The term “geologically realistic”, on the surface, has little place in an article whose title includes the word “quantitative”. What is meant by “realistic” in this case is a final model that has the same or better correlation to geological and engineering data, that honors the geological shape or stratigraphic elements observed in the seismic data, and that produces map view representations that pass the experienced practitioner’s “sniff test” in that they look like real geology.
Staying involved is the key to ensure the earth models and resulting flow simulations capture the geophysical interpretation and its uncertainty.
The authors would like to thank Emmanuel Gringarten, Stanislas Jayr, John Boyd, Stan Lavender, Andrew Bonvicini, Thomas Jerome and Aurelien Pierre for their comments and feedback.
A special thanks to Franck Delbecq for the many technical discussions on the subject of inversion and earth modeling over the last few years and for inviting us to write this paper in this special section of the RECORDER.
The authors would also like to thank the companies who gave permission to show pictures to illustrate this paper, including Surmont Energy Ltd., Bounty Developments Ltd. and MEG Energy.
About the Author(s)
Damien Thenin graduated from the Nancy School of Geology in France in 2003 with a Master degree of Engineering and Earth Sciences.
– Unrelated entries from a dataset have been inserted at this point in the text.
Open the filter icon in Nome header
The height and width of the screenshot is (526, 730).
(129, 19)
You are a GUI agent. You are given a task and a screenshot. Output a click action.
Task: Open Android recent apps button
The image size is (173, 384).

During his three years in Nancy he specialized in Petroleum Geology and worked on geomodeling projects with the GOCAD Research Group. Damien worked with Paradigm for 5 years in the Middle East and Canada before joining Boyd PetroSearch in 2008 (now part of RPS), where he launched and developed a new Earth Modeling Division, providing geomodeling consulting services in the oil & gas, mining and gas storage industries.
Damien has more than 10 years of geomodeling experience. He worked on a variety of conventional and unconventional resource plays in North America, South America, Middle East, Asia and West Africa. His research interests include the integration of geophysical, geological and engineering data into earth models.
Ron Larson has 30 years industry experience split equally between service companies and E&P companies. He has worked on mining and both conventional and unconventional projects on all continents except Australia and Antarctica. He is currently the Chief Geophysicist at RPS Energy Canada, a consultancy.